I used to work in mail order and loved doing A-B tests of different mailing approaches. Long letter v short letter; brown envelope v white envelope. You can test a lot of these options reasonably cheaply, which is why letters asking for donations are surprisingly long, because the companies know that they work better than short letters. Text messages are relatively cheap and, because they’re discrete, simple interventions, they’re also cheap and simple to do studies on. The Behavioural Insights Team has done many studies on tweaking texts to encourage fine payment, or attendance at job interviews, and it must be ripe for more exploration in education. The quality of information sent to parents by schools is not always, ahem, of absolute top-notch quality, and there must be mileage in testing messages that are carefully thought out and written. This particular intervention did just that, and found a tiny effect. But the great thing is that it doesn’t take a lot of work to implement. It’s not a year-long CPD programme that is really difficult to embed, it’s a series of text messages. It’s a perfect “marginal gain” which will make a small positive difference for hardly any effort.

  1. Baby simulators

Negative results are good, particularly (as with the previous childcare study) when it challenges your assumptions. People can be sniffy about studies that demonstrate the bl**ding obvious, what an old colleague of mine used to call “No Shit Sherlock” studies. And that’s a shame, because if we don’t have evidence about the bl**ding obvious, we could still be wrong. There’s no robust evidence that flossing works, for example, but dentists are all so convinced that it works, that it would be impossible to fund a decent trial. So it’s bl**ding obvious that if you give a teenage girl a crying baby to look after for a week, it will put her off getting pregnant.
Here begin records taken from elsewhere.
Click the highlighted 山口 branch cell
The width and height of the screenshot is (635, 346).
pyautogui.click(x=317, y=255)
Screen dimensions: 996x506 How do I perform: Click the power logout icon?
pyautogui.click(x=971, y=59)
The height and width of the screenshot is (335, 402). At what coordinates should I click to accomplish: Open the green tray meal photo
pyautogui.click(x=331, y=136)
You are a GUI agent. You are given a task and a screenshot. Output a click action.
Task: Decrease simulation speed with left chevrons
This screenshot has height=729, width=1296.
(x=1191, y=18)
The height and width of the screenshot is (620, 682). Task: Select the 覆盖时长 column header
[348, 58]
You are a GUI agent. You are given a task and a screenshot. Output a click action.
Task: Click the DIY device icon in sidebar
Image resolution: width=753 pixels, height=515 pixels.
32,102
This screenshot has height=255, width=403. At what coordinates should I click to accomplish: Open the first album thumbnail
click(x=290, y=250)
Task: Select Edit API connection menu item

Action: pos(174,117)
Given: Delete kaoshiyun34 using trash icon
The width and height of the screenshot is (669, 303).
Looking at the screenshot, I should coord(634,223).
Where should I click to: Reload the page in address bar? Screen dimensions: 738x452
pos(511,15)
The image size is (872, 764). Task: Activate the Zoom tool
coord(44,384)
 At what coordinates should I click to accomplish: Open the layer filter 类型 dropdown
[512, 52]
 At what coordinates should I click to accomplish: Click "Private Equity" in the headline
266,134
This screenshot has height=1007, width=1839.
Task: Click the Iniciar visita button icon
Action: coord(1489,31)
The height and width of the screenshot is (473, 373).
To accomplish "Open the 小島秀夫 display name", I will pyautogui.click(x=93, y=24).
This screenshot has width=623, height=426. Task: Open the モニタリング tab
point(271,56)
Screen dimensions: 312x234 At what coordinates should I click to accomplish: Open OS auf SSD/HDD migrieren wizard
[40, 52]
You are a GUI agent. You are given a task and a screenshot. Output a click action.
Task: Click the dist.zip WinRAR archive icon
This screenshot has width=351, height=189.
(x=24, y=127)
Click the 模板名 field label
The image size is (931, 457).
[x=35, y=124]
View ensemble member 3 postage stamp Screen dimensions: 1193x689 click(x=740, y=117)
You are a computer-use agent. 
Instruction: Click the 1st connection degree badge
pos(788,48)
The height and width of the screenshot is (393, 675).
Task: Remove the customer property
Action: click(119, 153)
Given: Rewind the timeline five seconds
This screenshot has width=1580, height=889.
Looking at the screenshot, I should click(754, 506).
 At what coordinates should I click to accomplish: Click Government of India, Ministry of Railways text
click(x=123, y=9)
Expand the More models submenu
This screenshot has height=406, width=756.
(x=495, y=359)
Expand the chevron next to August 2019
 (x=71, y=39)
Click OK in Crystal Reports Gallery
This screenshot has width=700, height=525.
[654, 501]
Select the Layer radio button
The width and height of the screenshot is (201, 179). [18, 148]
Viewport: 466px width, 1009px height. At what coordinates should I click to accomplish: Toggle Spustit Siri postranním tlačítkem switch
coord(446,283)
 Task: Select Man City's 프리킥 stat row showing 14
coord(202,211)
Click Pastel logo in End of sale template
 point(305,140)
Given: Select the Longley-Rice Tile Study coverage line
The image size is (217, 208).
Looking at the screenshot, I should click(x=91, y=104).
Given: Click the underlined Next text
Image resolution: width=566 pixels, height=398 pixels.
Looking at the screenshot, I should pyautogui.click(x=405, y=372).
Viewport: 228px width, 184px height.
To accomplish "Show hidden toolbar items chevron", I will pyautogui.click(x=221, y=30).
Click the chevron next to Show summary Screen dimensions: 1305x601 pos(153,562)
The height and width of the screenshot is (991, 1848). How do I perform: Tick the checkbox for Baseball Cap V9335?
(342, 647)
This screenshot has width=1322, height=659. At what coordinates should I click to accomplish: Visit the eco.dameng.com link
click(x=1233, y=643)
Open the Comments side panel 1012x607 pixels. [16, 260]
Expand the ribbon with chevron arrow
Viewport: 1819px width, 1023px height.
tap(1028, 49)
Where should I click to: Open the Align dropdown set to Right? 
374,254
Won’t it? No, it makes it more likely that she gets pregnant. That’s a good thing to know in itself, and is a useful reminder that the bl**ding obvious doesn’t always work.

  1. Breakfast clubs

This is a simple story with a twist. Before-school breakfast clubs work. That’s great. But wait, it’s not because they’re giving kids breakfast. “… it was not whether more pupils ate breakfast at all that made the difference, but whether more were going to the school breakfast club. It may be that school breakfasts are more nutritious, or that attending the club effectively prepares pupils for learning.” So, although there are surely many children who are going to school hungry, it seems as if the value of breakfast clubs is in giving those (and other children) the time to get “school ready” before the day starts in earnest.